Parking widziany z trasy na szczyt Lezer

Spacer na górkę wybraliśmy spontanicznie. Później okazało się, że zdecydowanie było warto. Ze szczytu Lezer rozciąga się wspaniały widok na Transalpinę! Naszym zdaniem najładniejszy w tej okolicy.

Widok ze szczytu Carbunele na Transalpinę

Schodzimy z górki na posiłek obiadowy, który przygotowujemy w warunkach polowych obok samochodu.

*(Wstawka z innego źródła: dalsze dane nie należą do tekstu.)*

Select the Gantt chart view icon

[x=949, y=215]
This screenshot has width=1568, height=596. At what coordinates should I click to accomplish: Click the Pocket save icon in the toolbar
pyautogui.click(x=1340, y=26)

Zwiedzamy również okoliczne kramy z regionalnymi produktami.

Ciepły posiłek w takich okolicznościach przyrody zawsze smakuje

Nieopodal parkingu znajdują się kramy...

...gdzie można kupić różne okoliczne wyroby

Ponieważ mamy sporo czasu to postanawiamy wejść na jeszcze jeden szczyt. Tym razem idziemy nieco dalej na górę Mohoru o wysokości 2337 m.n.p.m..

Parkowanie samochodu na połoninach w Rumunii...

...pośród całkowitej pustki...

...nie licząc psów, które zawitały tutaj zwabione zapachem naszego obiadu.

Środek sezonu, idealna pogoda, popularny parking a mimo to na szlaku praktycznie brak ma ludzi. Niesamowity klimat i przepiękne widoki sprawiają, że chciało by się wędrować po Karpatach Południowych całymi dniami. Do Rumunii śmiało można przyjechać tylko po to, aby pochodzić po tutejszych połoninach. Zresztą spójrzcie na poniższe zdjęcia.

Trasa idąca na szczyt Mohoru widoczny na drugim planie zdjęcia

Widok z naszej trasy w kierunku parkingu

W dolinie widzimy pasterza wypasającego owce

Na szczyt Mohoru nie prowadzi żaden szlak, aby tam wejść trzeba iść na azymut przez trawy porastające jego zbocze. Dokładnie tak samo jak miało to miejsce w Bośni i Hercegowinie kiedy zdobywaliśmy szczyt niedaleko wioski Lukomir. Na szczycie spotykamy kilka małych grup turystów.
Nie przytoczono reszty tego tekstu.